Barcode abundance library construction
Plasmid DNA was extracted from frozen yeast pellets. Barcodes were amplified and sequenced as described above for “Linear amplification by in vitro transcription” in “Comparative barcode amplification,” except that 1–10 ng of in vitro transcription product was used as a reverse transcription template, and 12 cycles of PCR amplification were carried out in the final step of library generation.
Sequencing data analysis
Barcode abundance was tabulated as described above for “Comparative barcode amplification” and barcodes were matched to guides using the results of “Barcode-to-guide assignment.”
Fitness effect analyses
Barcodes were filtered to eliminate entries that did not have at least 64 reads tabulated for the pre-induction sample in at least one replicate culture.

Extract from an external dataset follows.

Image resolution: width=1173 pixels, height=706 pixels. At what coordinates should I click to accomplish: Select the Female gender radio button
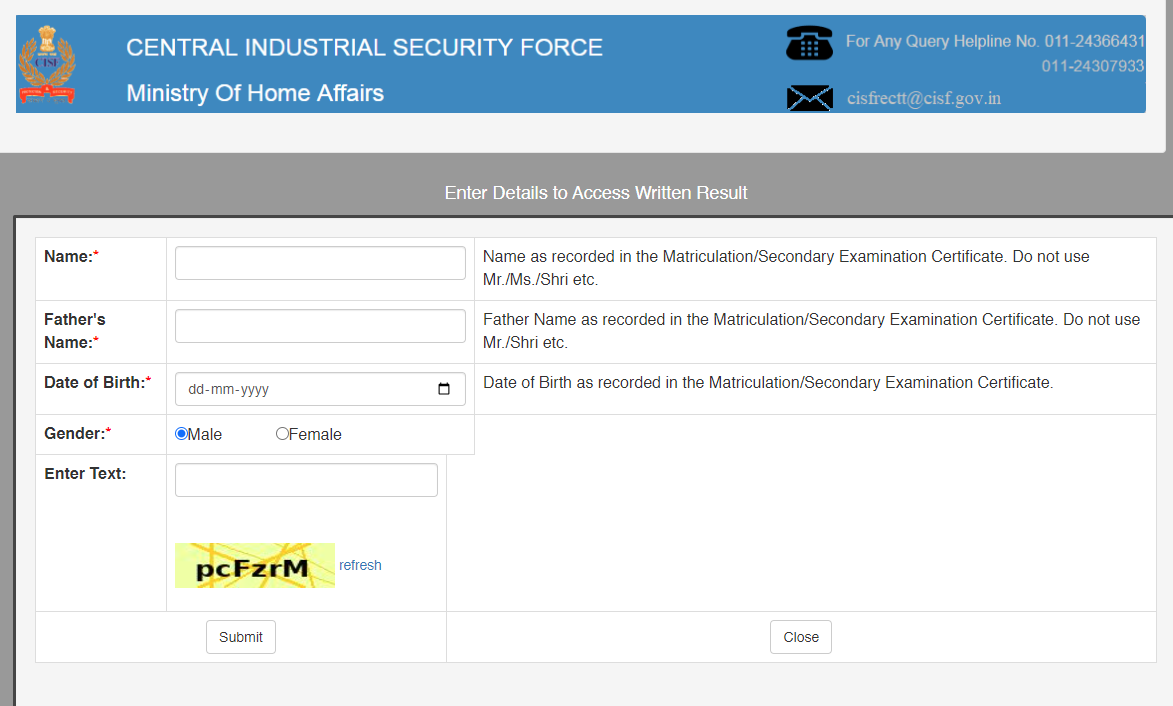pos(282,434)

These filtered barcode counts were then analyzed using DESeq2 with the model counts ~ gens + culture, where gens was a numerical factor that was 0.0 for pre-induction samples and then 3.75, 7.5, and 11.25 for the three post-induction timepoints, and culture was a discrete factor for the two replicate cultures. The gens parameter from this linear model was taken as an estimate of the selective coefficient per population doubling for each barcode. Guide-level analysis was performed by taking the weighted mean of the estimate for each individual barcode, using the standard error estimate to compute 1/Var weights for each barcode. Fitness effect distributions were calculated by first filtering for genes with unambiguous guide targeting, where TSS data was available and no guide RNA had an alternate target gene identified by our approach. A list of essential genes was downloaded from the Saccharomyces genome deletion project [1, 2].
Guide efficacy analysis
Efficacy models were fitted using 1967 guides against essential genes with unambiguous targeting and fitness effects derived from more than one barcode. The offset between the guide target and the transcription start site was calculated based on the center of the 23 nucleotide target sequence. The relationship between fitness effect and guide-to-TSS offset was modeled with a local regression (α = 0.25) across the − 220 to + 20 range used for guide selection. Accessibility data was derived from Oberbeckmann et al. ODM-Seq data , using the lowest occupancy value in a 33 nucleotide window including the full target sequence and 5 flanking nucleotides on each side. The fitness threshold for active guides, s < − 0.38 was defined according to the 5th percentile of all negative controls. Logistic regression against activity classification was performed using the model active ~ OffsetPred + ODM + nt01 + … + nt20, where OffsetPred was the predicted value from the local regression of guide position, ODM was the ODM-Seq accessibility data, and nt01 through nt20 were 20 discrete factors representing the variable guide sequence. Alternative models excluded the ODM variable or the 20 sequence factors, included ATAC-Seq data from Schep et al.  used in guide design, or used two distinct, strand-specific local regressions for OffsetPred. Models (local regression and logistic regression together) were tested by k-fold cross-validation with k = 10, and the final model was generated using all guides. This final model was used to score 3480 guides (1491 active, i.e., log2 s < − 0.38) against essential genes that had been held out of the model development because they targeted divergent promoters or had just one barcode quantified.